さが: それは、ムラ社会と言ったら、ムラ社会かもしれないんですけど、昔からあったものですよね。でも、今はなくなってきてるから、現状維持とは違うかもしれないんですけど、昔からあった日本人らしいおせっかいさというか、協力する気持ちみたいなのも、すごくいいなぁと思っているんですよね。何か完全に新しい改革ってよりも、今までにあった良さを活かして、新しい意味での昔っぽさみたいな。そう思ったので、あまり右側に行き過ぎてるわけではないのかも、と思いました。

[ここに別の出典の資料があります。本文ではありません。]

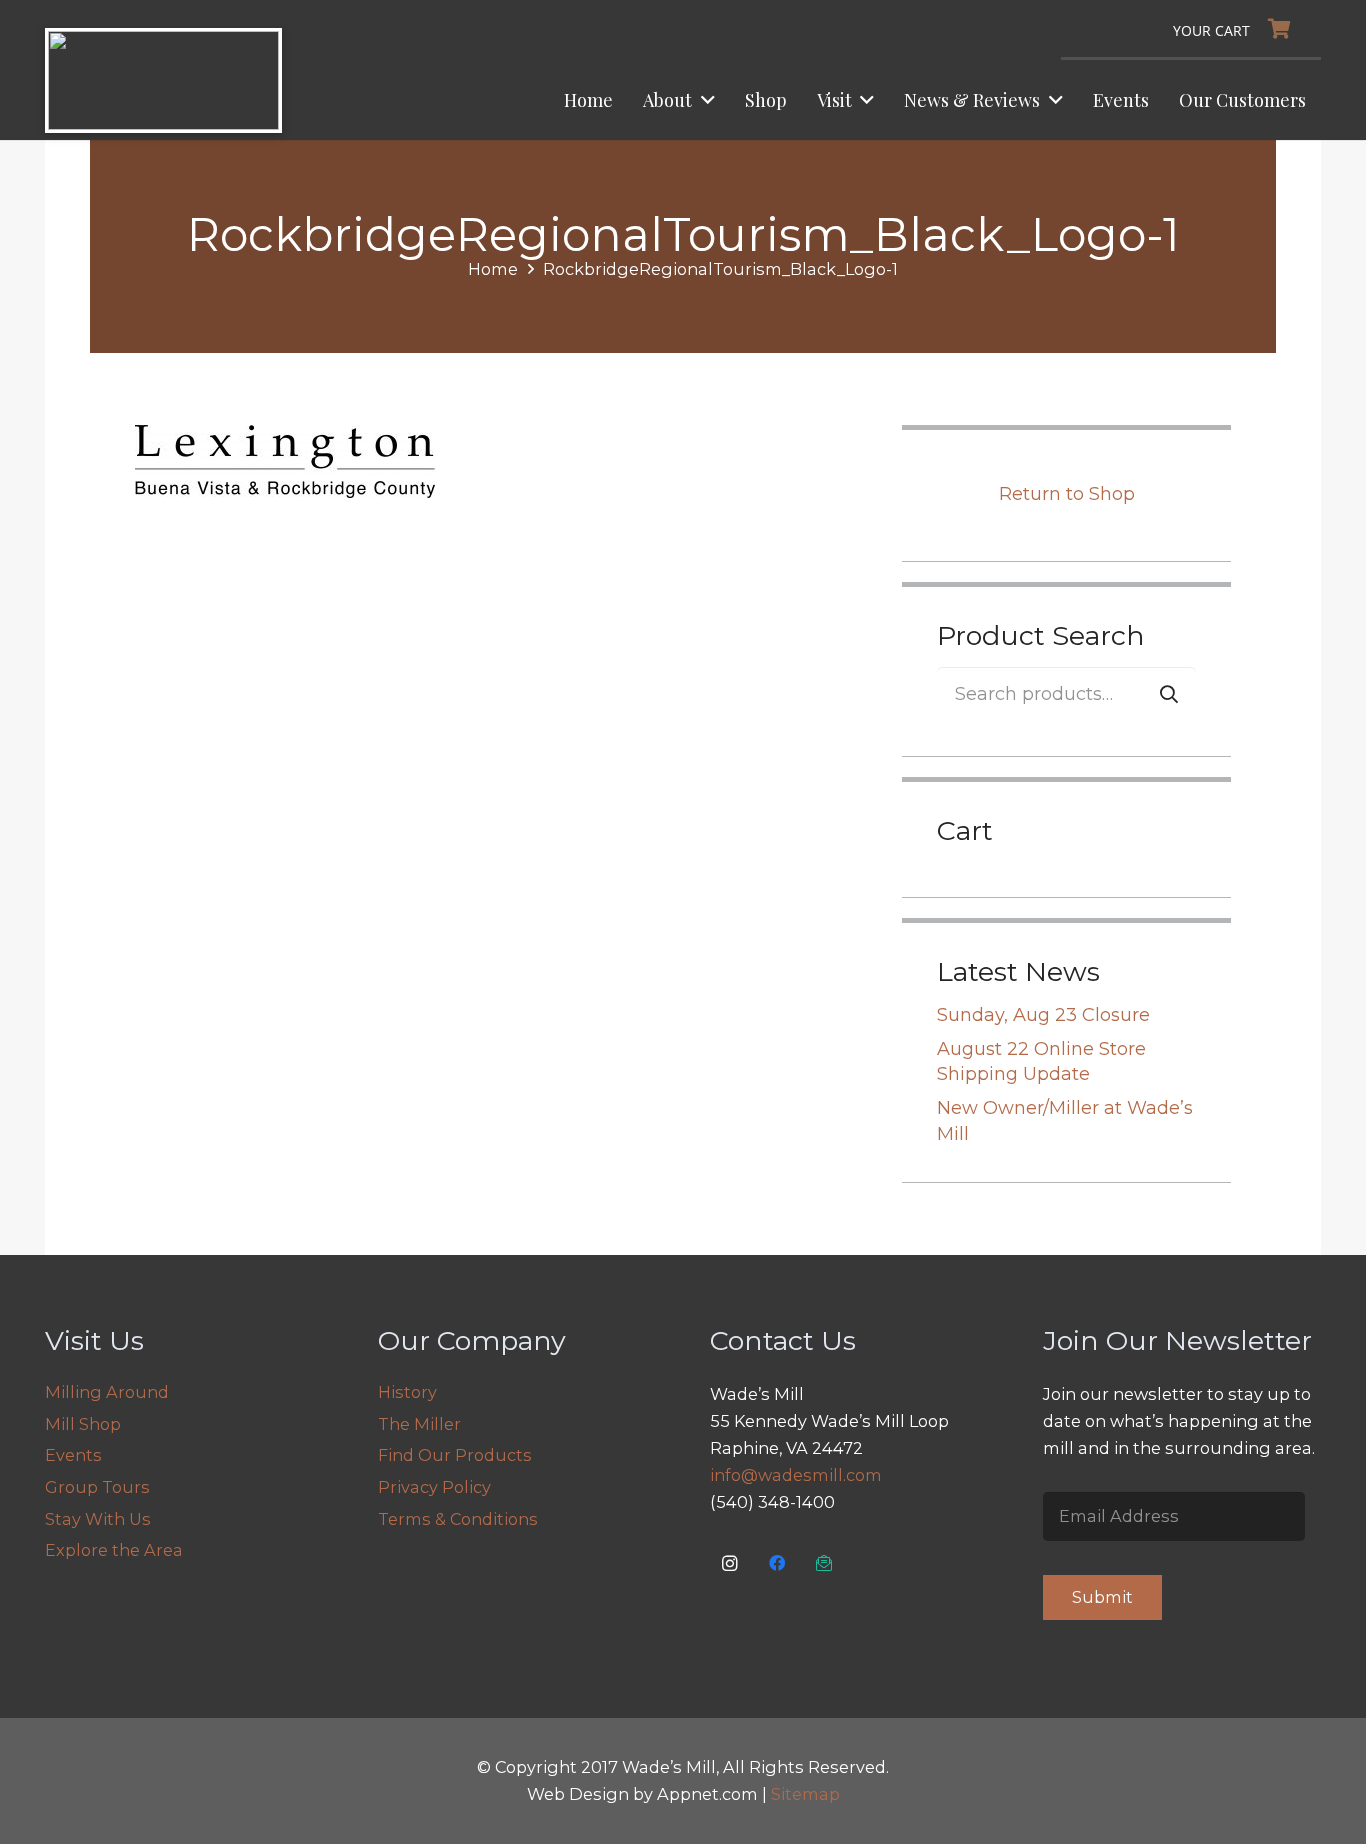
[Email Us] (824, 1563)
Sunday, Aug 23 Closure (1043, 1015)
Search (1169, 693)
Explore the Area (114, 1550)
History (407, 1392)
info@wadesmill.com (796, 1475)
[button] (703, 100)
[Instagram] (730, 1563)
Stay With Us (98, 1519)
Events (73, 1455)
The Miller (419, 1424)
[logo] (163, 80)
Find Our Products (455, 1455)
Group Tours (97, 1487)
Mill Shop (83, 1424)
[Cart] (1237, 29)
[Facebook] (777, 1563)
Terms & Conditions (458, 1519)
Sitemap (805, 1794)
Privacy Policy (434, 1487)
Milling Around (107, 1392)
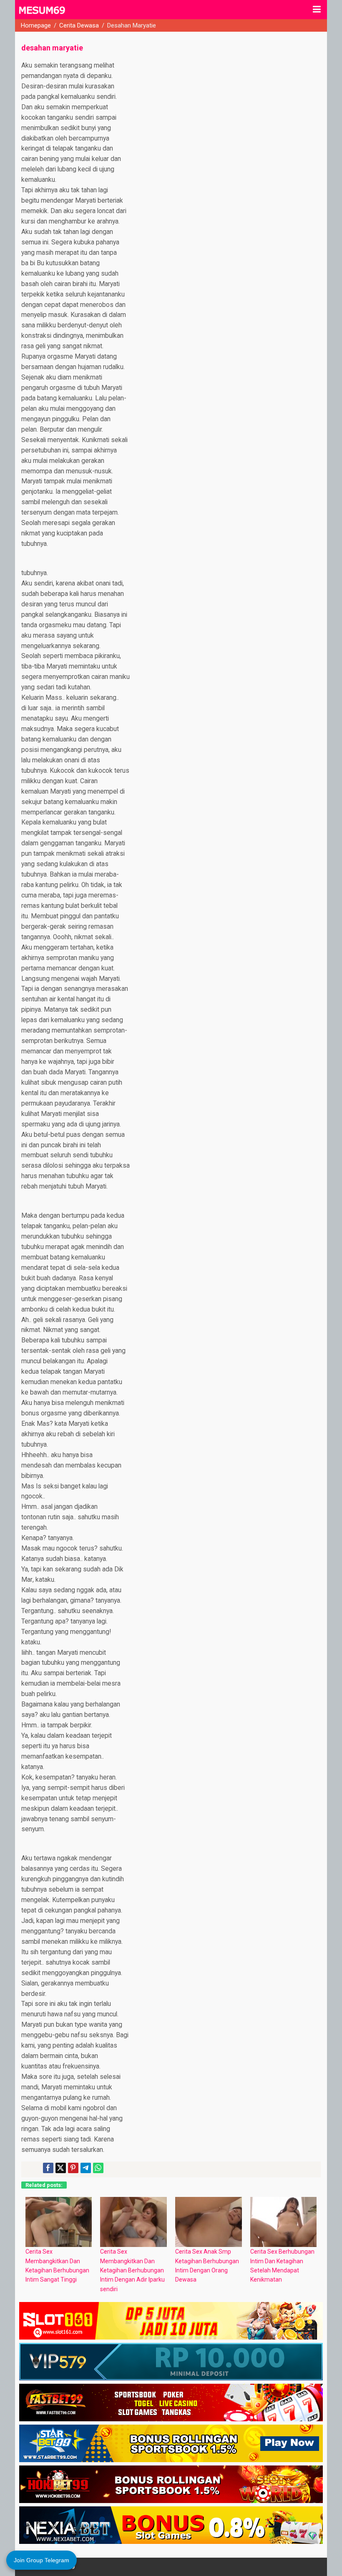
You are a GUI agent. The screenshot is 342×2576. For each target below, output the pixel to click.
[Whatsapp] (98, 2168)
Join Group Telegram (41, 2560)
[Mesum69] (42, 14)
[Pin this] (73, 2168)
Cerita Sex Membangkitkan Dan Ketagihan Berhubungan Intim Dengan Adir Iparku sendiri (132, 2270)
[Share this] (48, 2168)
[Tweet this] (60, 2168)
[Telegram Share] (85, 2168)
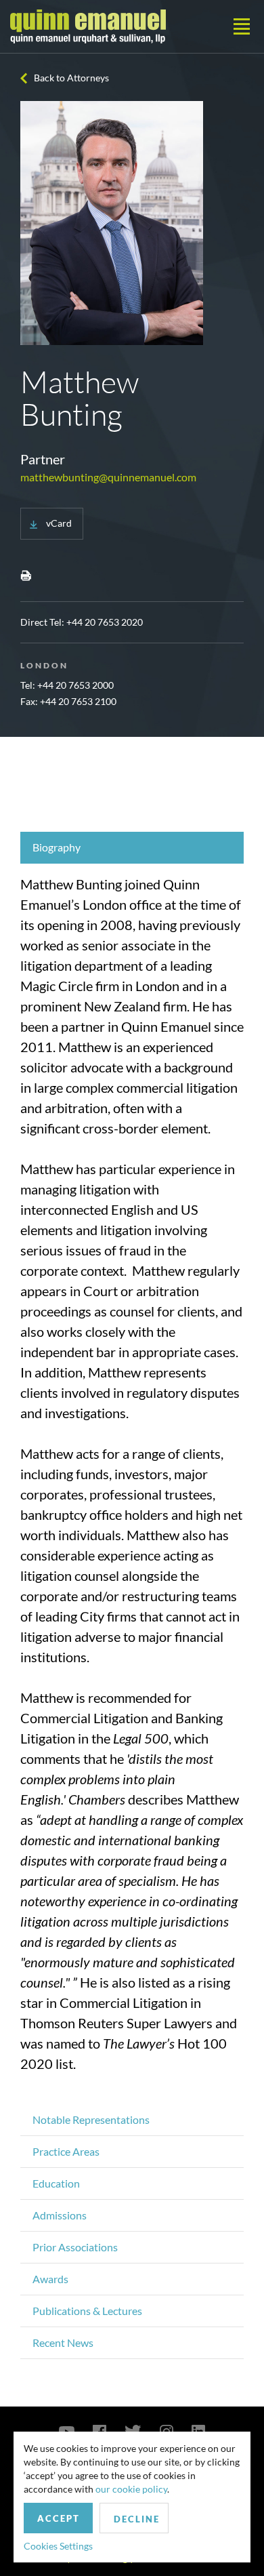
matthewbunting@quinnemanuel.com (108, 476)
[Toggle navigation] (241, 26)
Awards (50, 2278)
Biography (56, 847)
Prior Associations (75, 2246)
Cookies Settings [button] (58, 2546)
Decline (137, 2519)
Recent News (62, 2342)
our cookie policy (131, 2489)
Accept (58, 2518)
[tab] (132, 848)
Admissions (59, 2215)
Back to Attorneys (71, 77)
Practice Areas (66, 2151)
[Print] (25, 575)
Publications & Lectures (87, 2310)
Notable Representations (91, 2119)
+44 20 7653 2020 (104, 622)
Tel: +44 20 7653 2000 (67, 685)
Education (56, 2183)
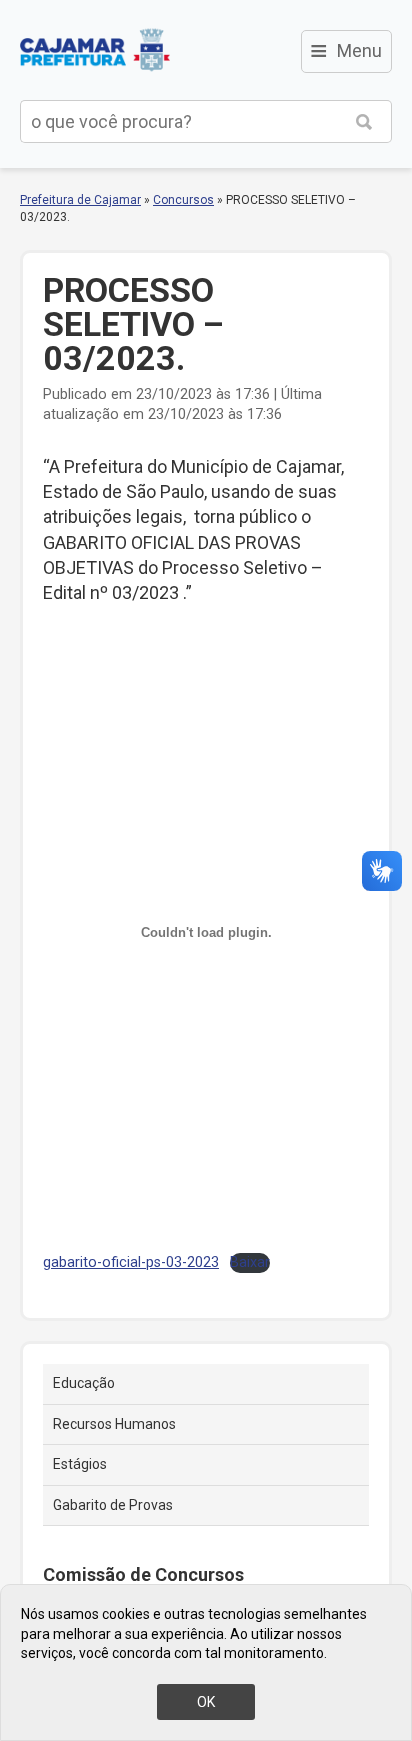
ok (206, 1702)
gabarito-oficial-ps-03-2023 (131, 1262)
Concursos (183, 200)
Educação (84, 1383)
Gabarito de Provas (113, 1505)
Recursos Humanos (114, 1424)
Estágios (80, 1464)
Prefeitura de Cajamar (95, 50)
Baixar (250, 1262)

——なるほど。そう言われると納得です。「『右下っぽさ』ってなんなん?」のページで「ムラ社会」と書いていたのは、「ムラ(村)」がダメだという話ではなくて、外から何も取り入れない、その集団だけでの閉鎖的現状維持がよくないんじゃない? みたいなことなんです。

さが: なるほど。

——だからもし、村がどんどんなくなっていく社会になっていくと、今度は村をやろうとする人が、最先端になっていくんですよ(笑)。「え、今から村つくるの!?」って話になるから、実は右端なんですよ。

さが: あはは! そうなんですね。超おもしろい! じゃあ、私、はみ出てたのかな(笑)。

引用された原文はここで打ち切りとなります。